My friend Richard Nikoley runs a popular paleo-living weblog called FreeTheAnimal.com. In anticipation of New Year’s Day and all its resolutions, I have a guest post up there on how to make 2012 a game-changing year in your life:
‘Tis the season for New Year’s Resolutions, and that’s a good thing. Join that book club. Remodel that kitchen. Lose that unwanted weight. But you can make this a landmark year of your life with just one resolution:
Resolve to master something difficult in 2012.
There is no shame in knowing how to say, “¿Dónde está el baño?,” but you are fluent in a foreign language when you can read and admire its poetry, when you get the jokes, when you can twist that language into clever witticisms. That’s mastery.
We are victims of Art Appreciation and Film Studies classes, glib-and-lazy time-wasters in which we learned nothing but how to pretend to know something. But there is no class called Geometry Appreciation. In the maths, you can either do the work or you can’t. This year you can pick up where you left off in math and push yourself as far as you can go.
And tell the truth: Every time you see a musician performing — popular music or classical — don’t you wish you could do that, too? The good news is, you can. All it takes is commitment and effort — and time.
Mastering a demanding new skill will take a while. The desire for instant results is how all New Year’s Resolutions get abandoned. But to learn a serious discipline will require your time every day — an hour or more a day of serious, dedicated effort. I like the idea of working every day, since, if you take no breaks from the work, you won’t have to resist the temptation to extend a break by one day and then another and another.

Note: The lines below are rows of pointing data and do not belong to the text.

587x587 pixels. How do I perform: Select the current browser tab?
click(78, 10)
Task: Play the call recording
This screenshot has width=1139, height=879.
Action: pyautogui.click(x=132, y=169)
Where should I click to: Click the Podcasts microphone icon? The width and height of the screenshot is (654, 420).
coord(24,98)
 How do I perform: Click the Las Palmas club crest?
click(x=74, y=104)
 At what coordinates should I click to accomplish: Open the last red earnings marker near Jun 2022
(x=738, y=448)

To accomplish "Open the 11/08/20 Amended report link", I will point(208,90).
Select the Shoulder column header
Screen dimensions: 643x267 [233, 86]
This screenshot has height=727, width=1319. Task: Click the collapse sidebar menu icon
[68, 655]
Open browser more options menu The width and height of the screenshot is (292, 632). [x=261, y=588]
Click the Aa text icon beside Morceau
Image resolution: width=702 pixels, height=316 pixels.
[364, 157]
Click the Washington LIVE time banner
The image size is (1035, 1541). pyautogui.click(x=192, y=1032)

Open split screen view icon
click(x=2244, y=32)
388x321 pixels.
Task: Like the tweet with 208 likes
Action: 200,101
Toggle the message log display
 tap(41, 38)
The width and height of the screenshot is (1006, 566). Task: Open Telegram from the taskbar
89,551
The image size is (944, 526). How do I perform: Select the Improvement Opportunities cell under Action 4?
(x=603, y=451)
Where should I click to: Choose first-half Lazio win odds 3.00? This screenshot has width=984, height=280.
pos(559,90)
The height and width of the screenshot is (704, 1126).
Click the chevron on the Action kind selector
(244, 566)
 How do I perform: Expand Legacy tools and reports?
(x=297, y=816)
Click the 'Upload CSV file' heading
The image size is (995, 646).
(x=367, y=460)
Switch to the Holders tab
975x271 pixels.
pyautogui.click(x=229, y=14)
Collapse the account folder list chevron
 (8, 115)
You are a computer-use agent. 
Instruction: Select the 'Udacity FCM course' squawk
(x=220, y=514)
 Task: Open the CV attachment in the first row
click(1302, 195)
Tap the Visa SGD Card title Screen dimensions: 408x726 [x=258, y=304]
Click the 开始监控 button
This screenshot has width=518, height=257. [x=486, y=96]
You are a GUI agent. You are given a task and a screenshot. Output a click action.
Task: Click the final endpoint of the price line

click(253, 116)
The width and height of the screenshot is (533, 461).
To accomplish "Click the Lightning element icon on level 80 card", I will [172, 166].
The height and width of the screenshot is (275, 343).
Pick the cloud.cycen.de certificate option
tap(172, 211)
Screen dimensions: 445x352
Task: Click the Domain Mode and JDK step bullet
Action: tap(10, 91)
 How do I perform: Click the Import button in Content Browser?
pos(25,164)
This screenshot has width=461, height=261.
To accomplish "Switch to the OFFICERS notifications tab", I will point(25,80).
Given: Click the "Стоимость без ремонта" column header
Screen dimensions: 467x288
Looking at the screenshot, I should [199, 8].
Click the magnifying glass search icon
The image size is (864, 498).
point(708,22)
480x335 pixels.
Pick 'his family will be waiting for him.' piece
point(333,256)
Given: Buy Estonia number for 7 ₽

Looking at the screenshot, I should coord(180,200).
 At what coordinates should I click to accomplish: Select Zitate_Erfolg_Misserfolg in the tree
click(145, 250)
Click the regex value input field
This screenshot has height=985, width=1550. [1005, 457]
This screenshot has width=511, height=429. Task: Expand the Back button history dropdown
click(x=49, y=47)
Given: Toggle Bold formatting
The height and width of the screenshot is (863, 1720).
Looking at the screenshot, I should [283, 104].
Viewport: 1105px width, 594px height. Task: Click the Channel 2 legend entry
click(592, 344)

But the benefits to be realized are huge — far beyond anything you might be expecting. In Art Appreciation class, everyone participates in the group discussions, there are no right or wrong answers and the class is graded on the curve. That is, everyone, including the teacher, is wasting time on a pantomime of education.
But mastery of a truly difficult discipline can only be done alone. Your teacher can help, and, as always, we stand on the shoulders of giants. But it is only your brain, working all alone, that can distinguish educere from educare in Latin. Only you working alone can solve that quadratic equation — and prove your work. Even if you’re playing in an ensemble, the music will jar unless you yourself are competent to play your part.
You’ll be better for having improved your mind. But your mind will be improved for having learned something you may have overlooked in school: Only an individual mind can learn and master any branch of human knowledge. You’ll be a better scientist, a better mathematician, a better musician, a better linguist. But you’ll be a better person, too — more independent, more competent, more whole.
Brian Brady says:
One of my greatest regrets is not learning Spanish. My wife bought me lessons for Christmas 2006. The challenge was attending the classes regularly. Had I finished what I started, I would not only be fluent today but reading and writing blog posts in it.
Can you imagine the audience we might reach, on SplendorQuest.com, if some of the things you and Jim discuss, could be presented en Espanol?
December 29, 2011 — 9:21 am
Greg Swann says:
Este es su año, mi amigo.
December 29, 2011 — 10:10 am
Sean Purcell says:
Inspiring post Greg, as usual. Brings to mind two comments:
“We are what we repeatedly do. Excellence then, is not an act, but a habit.” I’m sure that reads even better in Aristotle’s Greek…
The second comment is a bit more daunting: in athletics it’s said that one must repeat a specific movement 100 times before becoming fluent. But that movement is only one aspect of the whole. True mastery of the entirety occurs somewhere around the ten thousandth hour of purposeful practice.
Thus, if our goal be mastery within our chosen fields: 100 transactions will give you fluency, but to become a Master agent or LO requires 40 hours per week of conscious learning, for 5 years. That is well within our grasp; but only if one begins the journey understanding exactly what you have just written.
Is it any wonder so many begin the journey, but so few finish?
December 29, 2011 — 7:27 pm
Teyona says:
Oh my..I miss my Spanish lessons.. 🙁 The article is really interesting! Happy New Year everyone!
December 29, 2011 — 8:07 pm
Greg Swann says:
Here is my other big chore for 2012: I want to learn how to write songs. I’ve written a ton of lyric poetry over the years, so that part is easy — I can hope. I play the guitar well enough to qualify for any respectable garage band, and I’ve spent the past year focused on music theory. The trick for me now is to put everything together. I don’t know how far I can push this, but one idea I thought of was to make demo tracks available to aspiring singers. Plausibly, I can lay down everything I want in a multi-track recording, and the singer can mute my vocal and replace it with his/her own. The ideal distribution medium, from there, is YouTube. As with book publishing, the web makes everything new.